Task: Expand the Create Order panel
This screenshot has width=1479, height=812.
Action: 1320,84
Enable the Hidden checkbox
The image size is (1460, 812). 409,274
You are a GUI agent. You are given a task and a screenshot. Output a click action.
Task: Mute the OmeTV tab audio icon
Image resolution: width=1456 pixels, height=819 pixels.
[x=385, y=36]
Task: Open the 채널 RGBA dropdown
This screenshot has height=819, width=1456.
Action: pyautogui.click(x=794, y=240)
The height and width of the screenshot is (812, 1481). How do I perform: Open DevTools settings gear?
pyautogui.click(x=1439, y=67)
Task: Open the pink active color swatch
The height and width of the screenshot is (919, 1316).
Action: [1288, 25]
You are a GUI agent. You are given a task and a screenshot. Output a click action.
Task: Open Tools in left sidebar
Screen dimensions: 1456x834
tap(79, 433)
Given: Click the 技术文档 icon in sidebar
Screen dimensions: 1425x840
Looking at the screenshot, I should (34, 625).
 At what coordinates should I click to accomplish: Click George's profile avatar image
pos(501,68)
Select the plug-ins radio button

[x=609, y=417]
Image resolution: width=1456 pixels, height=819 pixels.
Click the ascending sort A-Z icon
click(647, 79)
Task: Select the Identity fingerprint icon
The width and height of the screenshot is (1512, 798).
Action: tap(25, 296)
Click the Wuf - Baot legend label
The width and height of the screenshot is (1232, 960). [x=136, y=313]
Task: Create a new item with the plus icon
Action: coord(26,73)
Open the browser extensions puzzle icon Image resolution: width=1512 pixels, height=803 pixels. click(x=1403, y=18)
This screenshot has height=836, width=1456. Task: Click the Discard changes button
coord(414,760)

━━━━━━━━━━━━━━━━

» **Exercise description**: Retype, without any change, the lines from the one containing "Select the plug-ins radio button" through the final line of the material above, and no others.

» **Expected answer**:
Select the plug-ins radio button

[x=609, y=417]
Image resolution: width=1456 pixels, height=819 pixels.
Click the ascending sort A-Z icon
click(647, 79)
Task: Select the Identity fingerprint icon
The width and height of the screenshot is (1512, 798).
Action: tap(25, 296)
Click the Wuf - Baot legend label
The width and height of the screenshot is (1232, 960). [x=136, y=313]
Task: Create a new item with the plus icon
Action: coord(26,73)
Open the browser extensions puzzle icon Image resolution: width=1512 pixels, height=803 pixels. click(x=1403, y=18)
This screenshot has height=836, width=1456. Task: Click the Discard changes button
coord(414,760)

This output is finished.